Et le spécialiste insiste sur ces consommateurs asiatiques qui n'ont certes pas une approche individuelle du luxe :

"C'est un marqueur social. 40 % des secrétaires japonaises possèdent un sac de grande marque, elles se l'offrent quel que soit le prix... même si elles vivent dans un appartement déclassé."

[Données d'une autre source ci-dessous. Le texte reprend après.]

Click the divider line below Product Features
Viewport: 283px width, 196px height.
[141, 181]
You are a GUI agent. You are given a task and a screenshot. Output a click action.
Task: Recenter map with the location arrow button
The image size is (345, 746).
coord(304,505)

Un bijou de la gastronomie

Dans le prisme du luxe, se trouve un "bijou" de la gastronomie, le restaurant de Michel Troisgros, à Roanne. Troisième d'une génération de cuisiniers doués, il rappelle que "l'escalope de saumon à l'oseille", recette imaginée par Jean et Pierre Troisgros était devenue un marqueur de la Maison Troisgros (3 étoiles au Michelin), "à l'instar d'un Chanel N°5". Michel Troisgros, guidé par les attentes de ses clients, a repris le flambeau avec une vision très personnelle, frôlant la création artistique, de son métier de chef.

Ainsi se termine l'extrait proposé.